2) Both are seasoned, sub-par analysts. Packer, of course, a has-been that called games horribly way-back in the 70’s. Yoda missed that whole Sith Lord/Anakin/Darth Vadar empire thing….almost f*cked up the whole universe.
3) Speak sometimes both in tongues, yes.
4) Both assert a sort of cockiness that can be really f*ckin’ annoying. I dread the kind of Packer stuff we’ll get in this year’s tournament right HERE…umm…impartiality not in the vocab.
5) I may be speculating on the Packer side, but I’m fairly certain both had supporting Hobit roles in The Lord of the Rings.

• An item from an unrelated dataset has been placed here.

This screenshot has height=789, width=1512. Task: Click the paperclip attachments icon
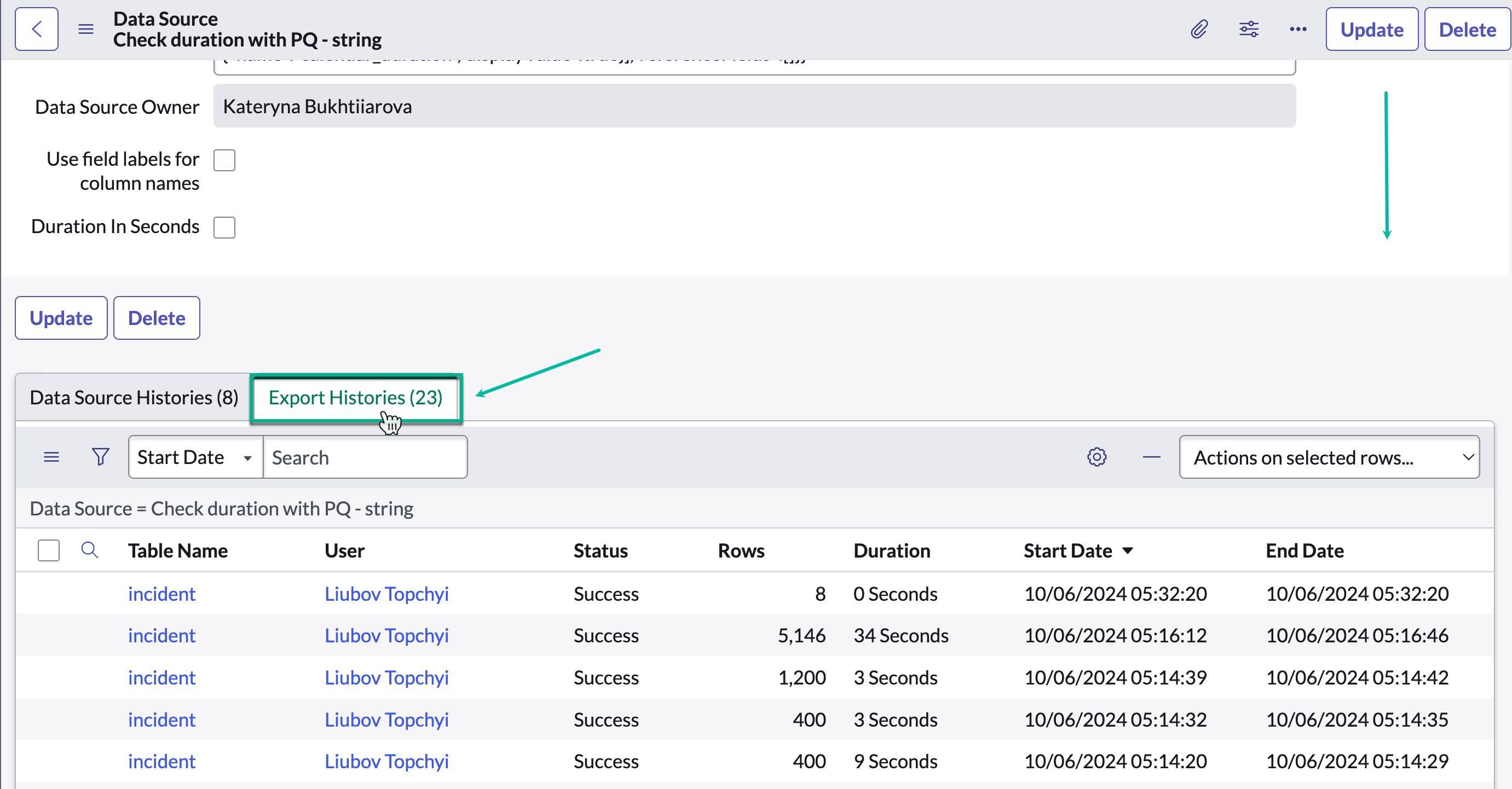click(1198, 29)
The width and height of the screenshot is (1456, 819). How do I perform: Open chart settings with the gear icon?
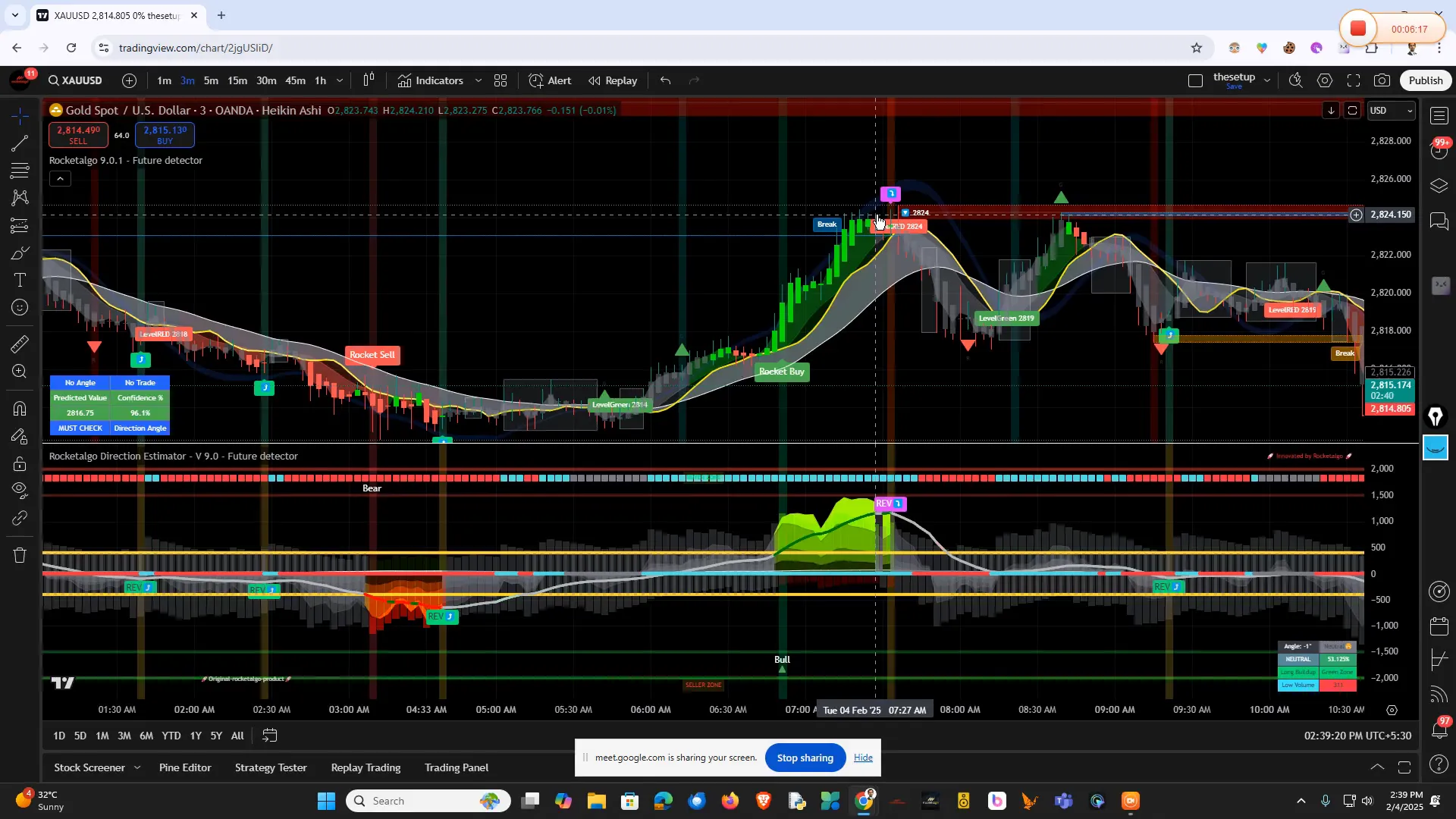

6) Each reportedly enjoys a delicious tossed salad from time to time….Yoda tosses amphibians. Packer tosses colleagues salads (wink, wink).
7) Separated at Birth. Yup…out on a limb with that call.
8) Each really needs a nice spa day…a soothing citrus facial scrub, followed by deep tissue work and a Cambodian style happy ending.
9) Both will never die and/or retire. Oh wait….did Yoda die? Well….actually he didn’t! He still floats around with Ben Kenobi in that far-out psychedelic Jedi state….I assume Billy and Dick Vitale will do the same in the future….
10) Both love themselves WAAAY too much to ever go away….little green bastard! And Yoda too!